Find every line in the rows below that contains the word "answer". Copy each of those lines.

[Entries for locating words and elements]
--- Start ---
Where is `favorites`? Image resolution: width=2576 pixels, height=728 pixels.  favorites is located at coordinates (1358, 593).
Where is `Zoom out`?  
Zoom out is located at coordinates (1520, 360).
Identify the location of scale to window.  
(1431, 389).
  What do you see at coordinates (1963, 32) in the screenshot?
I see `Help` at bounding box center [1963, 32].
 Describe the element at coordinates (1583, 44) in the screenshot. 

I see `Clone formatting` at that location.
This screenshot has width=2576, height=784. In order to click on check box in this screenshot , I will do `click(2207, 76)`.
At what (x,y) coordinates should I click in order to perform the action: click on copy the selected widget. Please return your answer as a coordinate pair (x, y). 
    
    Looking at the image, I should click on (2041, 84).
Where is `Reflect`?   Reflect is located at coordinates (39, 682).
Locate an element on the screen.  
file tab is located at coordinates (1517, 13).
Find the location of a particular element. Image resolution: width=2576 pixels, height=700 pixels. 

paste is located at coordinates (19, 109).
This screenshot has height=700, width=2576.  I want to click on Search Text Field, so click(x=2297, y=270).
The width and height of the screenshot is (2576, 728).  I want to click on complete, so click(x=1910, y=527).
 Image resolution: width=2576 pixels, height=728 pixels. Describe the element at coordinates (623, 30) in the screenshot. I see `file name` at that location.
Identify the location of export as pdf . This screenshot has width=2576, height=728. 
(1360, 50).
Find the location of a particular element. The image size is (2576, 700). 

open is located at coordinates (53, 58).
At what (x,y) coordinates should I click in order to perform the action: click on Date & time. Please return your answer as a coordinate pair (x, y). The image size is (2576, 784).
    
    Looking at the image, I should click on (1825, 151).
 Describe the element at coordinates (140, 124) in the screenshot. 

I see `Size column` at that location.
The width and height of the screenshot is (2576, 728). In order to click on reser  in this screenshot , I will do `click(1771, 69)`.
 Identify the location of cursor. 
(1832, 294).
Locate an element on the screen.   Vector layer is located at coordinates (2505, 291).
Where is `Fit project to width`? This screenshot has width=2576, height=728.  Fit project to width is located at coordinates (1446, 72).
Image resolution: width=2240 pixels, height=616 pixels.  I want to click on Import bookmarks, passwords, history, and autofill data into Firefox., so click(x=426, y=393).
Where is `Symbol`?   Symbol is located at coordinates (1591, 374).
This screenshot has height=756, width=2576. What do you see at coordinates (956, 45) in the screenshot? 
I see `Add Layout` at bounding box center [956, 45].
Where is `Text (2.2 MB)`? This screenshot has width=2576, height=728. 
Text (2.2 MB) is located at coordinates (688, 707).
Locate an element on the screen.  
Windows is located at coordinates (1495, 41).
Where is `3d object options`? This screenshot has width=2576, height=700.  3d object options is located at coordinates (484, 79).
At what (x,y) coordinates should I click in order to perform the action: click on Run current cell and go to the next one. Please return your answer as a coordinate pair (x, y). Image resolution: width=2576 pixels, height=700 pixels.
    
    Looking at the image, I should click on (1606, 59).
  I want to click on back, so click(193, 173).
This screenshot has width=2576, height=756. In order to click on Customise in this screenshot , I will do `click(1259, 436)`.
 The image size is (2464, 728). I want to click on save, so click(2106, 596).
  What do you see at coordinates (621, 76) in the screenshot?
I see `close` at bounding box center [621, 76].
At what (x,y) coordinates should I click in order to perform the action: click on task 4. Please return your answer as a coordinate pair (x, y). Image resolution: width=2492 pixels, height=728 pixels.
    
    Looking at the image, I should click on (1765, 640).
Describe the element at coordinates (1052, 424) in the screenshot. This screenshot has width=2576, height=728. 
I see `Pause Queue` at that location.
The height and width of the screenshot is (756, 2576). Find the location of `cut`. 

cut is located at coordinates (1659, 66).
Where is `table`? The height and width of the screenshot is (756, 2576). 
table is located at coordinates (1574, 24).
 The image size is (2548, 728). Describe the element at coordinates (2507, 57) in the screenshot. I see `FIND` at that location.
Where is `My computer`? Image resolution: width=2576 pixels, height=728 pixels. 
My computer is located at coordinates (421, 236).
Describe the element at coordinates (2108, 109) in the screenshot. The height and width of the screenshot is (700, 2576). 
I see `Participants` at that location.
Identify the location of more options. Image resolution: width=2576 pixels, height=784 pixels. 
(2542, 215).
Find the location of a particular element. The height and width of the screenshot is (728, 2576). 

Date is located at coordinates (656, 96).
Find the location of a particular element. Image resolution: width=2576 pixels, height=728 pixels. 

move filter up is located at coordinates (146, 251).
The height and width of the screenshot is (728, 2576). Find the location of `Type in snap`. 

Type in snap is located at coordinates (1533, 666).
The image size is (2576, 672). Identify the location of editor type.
--- End ---
The solution:
At what (x,y) coordinates should I click in order to perform the action: click on copy the selected widget. Please return your answer as a coordinate pair (x, y). 
At what (x,y) coordinates should I click in order to perform the action: click on Date & time. Please return your answer as a coordinate pair (x, y). The image size is (2576, 784).
At what (x,y) coordinates should I click in order to perform the action: click on Run current cell and go to the next one. Please return your answer as a coordinate pair (x, y). Image resolution: width=2576 pixels, height=700 pixels.
At what (x,y) coordinates should I click in order to perform the action: click on task 4. Please return your answer as a coordinate pair (x, y). Image resolution: width=2492 pixels, height=728 pixels.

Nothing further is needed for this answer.